Aim: The aim of the study was to describe the characteristic features (epidemiological, clinical, paraclinical, therapeutic and evolutive) of the Plummer-Vinson syndrome. Methods: A retrospective and descriptive study was conducted from May 1997 to May 2010 including every patient hospitalized in the medical departments of the "hopital Principal de Dakar" for dysphagia, iron deficiency anemia and upper esophageal web or stricture. Results: Fifty patients were included. The mean age was 35.6 years and the sex-ratio 0.14. Laboratory tests showed an iron deficiency anemia in all patients with mean values of haemoglobin of 7.36 g/dl, serum iron 0.26 mg/l and of ferritin 6.65 mu g/l.
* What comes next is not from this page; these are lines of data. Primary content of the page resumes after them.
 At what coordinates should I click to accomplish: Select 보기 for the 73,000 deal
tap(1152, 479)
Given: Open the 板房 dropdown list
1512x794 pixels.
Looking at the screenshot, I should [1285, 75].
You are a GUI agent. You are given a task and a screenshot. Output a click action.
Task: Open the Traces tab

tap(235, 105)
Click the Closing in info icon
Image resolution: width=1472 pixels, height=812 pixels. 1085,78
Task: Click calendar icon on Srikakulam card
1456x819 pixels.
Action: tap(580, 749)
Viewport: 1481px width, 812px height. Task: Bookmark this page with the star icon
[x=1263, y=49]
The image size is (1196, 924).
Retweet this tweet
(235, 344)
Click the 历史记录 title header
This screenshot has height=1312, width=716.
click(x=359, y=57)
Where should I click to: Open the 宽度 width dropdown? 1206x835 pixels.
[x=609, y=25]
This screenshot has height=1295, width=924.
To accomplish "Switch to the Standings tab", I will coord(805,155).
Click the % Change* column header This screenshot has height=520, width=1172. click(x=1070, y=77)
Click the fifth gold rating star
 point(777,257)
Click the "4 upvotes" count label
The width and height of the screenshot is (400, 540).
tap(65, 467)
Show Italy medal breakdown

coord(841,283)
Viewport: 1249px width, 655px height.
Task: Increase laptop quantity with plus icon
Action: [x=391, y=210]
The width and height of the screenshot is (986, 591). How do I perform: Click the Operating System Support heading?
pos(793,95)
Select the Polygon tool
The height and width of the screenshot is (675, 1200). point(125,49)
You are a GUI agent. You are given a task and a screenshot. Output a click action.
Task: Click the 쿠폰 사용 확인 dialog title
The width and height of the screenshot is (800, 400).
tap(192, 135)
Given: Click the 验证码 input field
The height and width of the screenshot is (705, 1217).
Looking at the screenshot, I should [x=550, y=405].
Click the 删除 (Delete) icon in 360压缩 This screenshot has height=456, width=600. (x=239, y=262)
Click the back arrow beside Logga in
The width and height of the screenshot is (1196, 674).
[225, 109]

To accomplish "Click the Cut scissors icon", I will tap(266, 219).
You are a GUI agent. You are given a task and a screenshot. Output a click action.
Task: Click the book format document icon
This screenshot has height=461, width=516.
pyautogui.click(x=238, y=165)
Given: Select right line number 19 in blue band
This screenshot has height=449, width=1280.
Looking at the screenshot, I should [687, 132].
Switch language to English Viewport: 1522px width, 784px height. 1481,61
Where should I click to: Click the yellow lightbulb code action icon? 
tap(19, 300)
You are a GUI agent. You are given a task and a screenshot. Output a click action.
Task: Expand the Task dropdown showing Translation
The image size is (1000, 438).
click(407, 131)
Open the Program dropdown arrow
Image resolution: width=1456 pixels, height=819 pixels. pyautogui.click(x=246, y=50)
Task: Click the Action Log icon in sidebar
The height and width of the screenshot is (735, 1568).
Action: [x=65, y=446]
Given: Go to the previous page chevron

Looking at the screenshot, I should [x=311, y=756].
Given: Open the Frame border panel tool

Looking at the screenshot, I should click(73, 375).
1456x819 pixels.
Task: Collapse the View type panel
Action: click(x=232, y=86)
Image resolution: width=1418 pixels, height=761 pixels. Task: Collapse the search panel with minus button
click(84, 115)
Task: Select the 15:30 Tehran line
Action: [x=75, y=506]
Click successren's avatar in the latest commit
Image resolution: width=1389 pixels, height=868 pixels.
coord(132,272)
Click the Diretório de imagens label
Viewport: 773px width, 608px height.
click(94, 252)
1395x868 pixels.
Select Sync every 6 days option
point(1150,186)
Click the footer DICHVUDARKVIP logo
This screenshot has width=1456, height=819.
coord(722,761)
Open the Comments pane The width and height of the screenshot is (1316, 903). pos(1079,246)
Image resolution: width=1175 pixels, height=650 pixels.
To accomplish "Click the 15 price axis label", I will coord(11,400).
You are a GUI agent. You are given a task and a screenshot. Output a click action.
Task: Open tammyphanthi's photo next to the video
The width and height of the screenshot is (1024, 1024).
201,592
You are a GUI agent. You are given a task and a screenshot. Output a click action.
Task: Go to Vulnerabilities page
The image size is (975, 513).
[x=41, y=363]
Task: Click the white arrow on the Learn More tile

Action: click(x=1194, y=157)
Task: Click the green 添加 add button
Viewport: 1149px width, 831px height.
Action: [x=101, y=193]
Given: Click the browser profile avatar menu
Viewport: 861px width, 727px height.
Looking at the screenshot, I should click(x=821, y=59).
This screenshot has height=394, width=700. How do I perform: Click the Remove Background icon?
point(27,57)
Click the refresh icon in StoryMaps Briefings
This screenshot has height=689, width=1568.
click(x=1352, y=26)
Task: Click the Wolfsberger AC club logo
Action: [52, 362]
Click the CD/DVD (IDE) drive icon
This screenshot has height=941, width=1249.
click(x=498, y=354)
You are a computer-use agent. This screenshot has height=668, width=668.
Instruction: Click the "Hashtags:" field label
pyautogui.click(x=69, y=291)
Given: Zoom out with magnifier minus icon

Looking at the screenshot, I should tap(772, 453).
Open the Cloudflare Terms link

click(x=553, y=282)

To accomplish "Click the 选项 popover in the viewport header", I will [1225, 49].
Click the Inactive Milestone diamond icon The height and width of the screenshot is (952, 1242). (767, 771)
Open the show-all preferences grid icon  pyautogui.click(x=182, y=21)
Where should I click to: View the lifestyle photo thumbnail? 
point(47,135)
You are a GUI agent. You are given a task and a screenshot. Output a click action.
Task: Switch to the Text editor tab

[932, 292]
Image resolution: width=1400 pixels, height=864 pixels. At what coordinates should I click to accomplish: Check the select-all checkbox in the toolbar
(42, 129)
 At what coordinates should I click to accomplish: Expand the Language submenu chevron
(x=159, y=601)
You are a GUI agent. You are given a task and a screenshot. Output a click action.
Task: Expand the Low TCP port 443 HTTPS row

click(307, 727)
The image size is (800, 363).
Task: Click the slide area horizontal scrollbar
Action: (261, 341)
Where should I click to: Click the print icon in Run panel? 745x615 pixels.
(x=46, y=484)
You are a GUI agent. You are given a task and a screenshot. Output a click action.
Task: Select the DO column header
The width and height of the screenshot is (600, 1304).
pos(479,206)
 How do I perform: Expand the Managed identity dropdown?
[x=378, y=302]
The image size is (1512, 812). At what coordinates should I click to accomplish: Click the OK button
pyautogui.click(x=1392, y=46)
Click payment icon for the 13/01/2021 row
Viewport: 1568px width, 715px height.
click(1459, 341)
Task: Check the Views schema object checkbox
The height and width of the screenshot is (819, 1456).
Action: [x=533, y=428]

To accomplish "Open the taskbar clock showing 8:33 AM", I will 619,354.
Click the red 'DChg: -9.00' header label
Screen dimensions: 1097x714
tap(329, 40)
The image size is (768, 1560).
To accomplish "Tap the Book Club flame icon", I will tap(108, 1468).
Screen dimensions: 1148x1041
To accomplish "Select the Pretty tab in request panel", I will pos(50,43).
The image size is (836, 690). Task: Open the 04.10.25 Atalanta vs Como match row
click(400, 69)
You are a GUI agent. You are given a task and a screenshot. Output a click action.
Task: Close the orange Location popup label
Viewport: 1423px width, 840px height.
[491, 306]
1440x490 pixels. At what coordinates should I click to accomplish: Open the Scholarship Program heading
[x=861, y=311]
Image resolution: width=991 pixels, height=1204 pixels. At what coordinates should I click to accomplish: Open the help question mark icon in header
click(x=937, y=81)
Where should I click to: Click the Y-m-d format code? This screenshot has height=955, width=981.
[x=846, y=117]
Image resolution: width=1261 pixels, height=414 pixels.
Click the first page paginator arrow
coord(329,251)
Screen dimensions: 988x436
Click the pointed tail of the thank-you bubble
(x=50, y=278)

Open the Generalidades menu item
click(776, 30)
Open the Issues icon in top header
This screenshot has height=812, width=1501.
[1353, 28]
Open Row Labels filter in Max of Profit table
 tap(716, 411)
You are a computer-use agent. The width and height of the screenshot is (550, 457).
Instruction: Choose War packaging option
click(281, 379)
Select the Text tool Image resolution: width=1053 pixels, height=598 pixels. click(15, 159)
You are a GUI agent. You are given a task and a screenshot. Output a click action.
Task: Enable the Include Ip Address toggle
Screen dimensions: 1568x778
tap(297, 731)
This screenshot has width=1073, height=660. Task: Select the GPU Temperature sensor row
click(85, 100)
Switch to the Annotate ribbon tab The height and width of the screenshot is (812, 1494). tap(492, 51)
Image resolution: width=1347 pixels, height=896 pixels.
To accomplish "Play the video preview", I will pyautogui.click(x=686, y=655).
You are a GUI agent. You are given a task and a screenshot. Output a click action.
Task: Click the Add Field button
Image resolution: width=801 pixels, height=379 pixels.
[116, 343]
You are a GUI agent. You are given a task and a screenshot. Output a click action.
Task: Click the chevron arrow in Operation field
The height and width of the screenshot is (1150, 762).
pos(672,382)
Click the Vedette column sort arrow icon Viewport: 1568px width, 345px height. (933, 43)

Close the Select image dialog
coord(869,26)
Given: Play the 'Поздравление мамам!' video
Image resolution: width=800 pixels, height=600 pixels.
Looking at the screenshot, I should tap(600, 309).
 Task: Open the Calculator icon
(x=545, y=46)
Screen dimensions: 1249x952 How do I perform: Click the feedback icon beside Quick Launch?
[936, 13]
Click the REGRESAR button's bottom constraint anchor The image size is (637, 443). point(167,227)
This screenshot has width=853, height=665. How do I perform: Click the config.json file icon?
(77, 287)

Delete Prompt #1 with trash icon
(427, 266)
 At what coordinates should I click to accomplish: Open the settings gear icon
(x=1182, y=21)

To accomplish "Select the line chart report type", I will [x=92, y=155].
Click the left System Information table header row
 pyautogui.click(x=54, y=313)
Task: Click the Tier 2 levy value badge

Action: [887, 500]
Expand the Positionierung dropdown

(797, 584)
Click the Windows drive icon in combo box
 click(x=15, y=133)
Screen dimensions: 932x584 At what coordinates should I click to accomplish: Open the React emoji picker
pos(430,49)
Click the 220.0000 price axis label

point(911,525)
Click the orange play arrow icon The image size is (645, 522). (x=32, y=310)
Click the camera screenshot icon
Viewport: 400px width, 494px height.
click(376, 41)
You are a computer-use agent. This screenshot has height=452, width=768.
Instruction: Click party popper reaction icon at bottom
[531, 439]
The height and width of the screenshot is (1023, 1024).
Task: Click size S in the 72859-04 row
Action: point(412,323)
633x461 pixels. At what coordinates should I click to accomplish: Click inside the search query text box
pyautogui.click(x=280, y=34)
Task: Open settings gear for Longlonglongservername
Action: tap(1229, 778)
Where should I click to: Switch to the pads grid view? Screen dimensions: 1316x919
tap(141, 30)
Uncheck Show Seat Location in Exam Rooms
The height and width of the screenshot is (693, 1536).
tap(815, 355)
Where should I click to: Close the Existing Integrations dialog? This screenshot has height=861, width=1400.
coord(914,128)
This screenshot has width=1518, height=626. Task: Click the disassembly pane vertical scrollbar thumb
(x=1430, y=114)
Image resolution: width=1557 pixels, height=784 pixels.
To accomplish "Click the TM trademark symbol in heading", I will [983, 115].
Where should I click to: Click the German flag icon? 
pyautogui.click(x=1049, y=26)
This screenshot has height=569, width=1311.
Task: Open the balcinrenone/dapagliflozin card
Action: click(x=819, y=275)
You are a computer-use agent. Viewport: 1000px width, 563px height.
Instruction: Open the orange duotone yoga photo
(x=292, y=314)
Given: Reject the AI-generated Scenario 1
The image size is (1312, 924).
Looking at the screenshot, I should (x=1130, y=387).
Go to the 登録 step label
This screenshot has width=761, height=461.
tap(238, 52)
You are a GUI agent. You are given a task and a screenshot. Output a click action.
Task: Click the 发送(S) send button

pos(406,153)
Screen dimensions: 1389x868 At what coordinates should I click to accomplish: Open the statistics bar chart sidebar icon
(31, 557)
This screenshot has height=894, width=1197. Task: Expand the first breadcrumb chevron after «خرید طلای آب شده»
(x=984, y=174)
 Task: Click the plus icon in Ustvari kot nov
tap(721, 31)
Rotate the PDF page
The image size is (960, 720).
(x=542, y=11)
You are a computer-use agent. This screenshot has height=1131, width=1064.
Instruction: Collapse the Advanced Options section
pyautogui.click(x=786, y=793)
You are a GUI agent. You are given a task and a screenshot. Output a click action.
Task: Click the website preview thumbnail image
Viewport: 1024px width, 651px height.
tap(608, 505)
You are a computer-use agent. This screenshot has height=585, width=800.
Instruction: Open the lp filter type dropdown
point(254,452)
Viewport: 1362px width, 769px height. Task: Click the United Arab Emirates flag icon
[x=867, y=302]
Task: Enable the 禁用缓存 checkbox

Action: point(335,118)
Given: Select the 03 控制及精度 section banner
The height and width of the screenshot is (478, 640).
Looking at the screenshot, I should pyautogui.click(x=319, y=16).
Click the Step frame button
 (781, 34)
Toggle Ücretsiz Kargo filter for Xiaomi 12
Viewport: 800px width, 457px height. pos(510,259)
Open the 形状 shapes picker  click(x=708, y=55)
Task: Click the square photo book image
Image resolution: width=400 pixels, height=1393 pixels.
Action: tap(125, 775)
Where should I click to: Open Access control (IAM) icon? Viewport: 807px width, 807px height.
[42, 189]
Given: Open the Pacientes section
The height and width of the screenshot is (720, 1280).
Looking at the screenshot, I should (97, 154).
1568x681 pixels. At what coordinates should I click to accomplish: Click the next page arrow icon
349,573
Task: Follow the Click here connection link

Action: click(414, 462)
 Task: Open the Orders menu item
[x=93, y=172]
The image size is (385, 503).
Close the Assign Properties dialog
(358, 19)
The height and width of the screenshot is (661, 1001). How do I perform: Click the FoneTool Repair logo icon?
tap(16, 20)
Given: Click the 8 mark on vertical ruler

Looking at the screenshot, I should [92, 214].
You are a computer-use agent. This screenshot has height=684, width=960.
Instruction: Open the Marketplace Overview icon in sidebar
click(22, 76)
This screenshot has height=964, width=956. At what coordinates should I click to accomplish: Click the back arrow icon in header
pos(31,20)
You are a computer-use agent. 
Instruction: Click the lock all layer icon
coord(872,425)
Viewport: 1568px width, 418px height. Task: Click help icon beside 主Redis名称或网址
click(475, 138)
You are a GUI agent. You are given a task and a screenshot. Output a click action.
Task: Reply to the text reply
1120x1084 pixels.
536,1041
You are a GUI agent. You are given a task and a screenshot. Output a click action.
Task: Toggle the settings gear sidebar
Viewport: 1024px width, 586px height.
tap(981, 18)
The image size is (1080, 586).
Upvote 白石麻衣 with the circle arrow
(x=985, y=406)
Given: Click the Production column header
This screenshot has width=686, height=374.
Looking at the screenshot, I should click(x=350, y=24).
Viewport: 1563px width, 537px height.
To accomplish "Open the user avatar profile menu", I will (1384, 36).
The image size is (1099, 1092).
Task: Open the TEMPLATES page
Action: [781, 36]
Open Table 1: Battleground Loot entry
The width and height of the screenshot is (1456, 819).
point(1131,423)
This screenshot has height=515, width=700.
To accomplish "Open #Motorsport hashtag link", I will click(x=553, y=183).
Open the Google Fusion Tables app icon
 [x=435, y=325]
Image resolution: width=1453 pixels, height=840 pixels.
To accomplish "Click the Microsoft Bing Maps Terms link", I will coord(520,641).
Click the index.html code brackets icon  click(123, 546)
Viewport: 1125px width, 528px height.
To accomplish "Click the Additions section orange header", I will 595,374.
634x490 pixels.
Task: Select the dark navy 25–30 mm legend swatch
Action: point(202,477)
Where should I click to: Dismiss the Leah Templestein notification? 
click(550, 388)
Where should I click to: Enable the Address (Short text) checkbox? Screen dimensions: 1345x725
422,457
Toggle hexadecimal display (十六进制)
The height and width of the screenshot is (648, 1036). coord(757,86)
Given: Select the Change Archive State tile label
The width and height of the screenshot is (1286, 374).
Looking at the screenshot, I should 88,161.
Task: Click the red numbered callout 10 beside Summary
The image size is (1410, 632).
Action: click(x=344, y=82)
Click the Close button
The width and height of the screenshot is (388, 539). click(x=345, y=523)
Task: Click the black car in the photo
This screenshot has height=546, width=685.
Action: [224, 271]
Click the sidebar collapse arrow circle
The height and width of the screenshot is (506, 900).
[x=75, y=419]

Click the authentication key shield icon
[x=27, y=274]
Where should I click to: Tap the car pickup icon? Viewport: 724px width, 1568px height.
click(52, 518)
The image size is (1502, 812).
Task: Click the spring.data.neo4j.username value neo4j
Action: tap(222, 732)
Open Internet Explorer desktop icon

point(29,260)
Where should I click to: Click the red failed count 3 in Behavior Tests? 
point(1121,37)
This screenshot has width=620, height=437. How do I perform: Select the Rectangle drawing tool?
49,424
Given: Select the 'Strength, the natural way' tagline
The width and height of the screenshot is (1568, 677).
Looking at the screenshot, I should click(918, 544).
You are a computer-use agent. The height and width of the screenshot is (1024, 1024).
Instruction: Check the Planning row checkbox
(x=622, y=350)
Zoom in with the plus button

Esophagoscopy showed an upper esophageal web or stricture without web. The cause of iron deficiency was found in 16 patients (32%) who presented uterin myomatose with menorrhage (n = 5), increased menstrual blood loss (n = 10) and grade III esophageal varices (n = 1). The treatment included iron supplementation in all patients. An accidental web disruption occurred in 6 cases (12%) during the first endoscopic session. Savary Gilliard dilatation was performed in 36 patients (72%). In short term follow-up (0-6 months), the outcome was favourable with an improvement of dysphagia and complete resolution of biological abnormalities. Conclusion: The Plummer-Vinson syndrome affects mainly reproductive women. The incidence is still rare in a context where iron deficiency is very common. The treatment includes iron supplementation and mechanical dilatation. The outcome is always favourable in short term follow-up.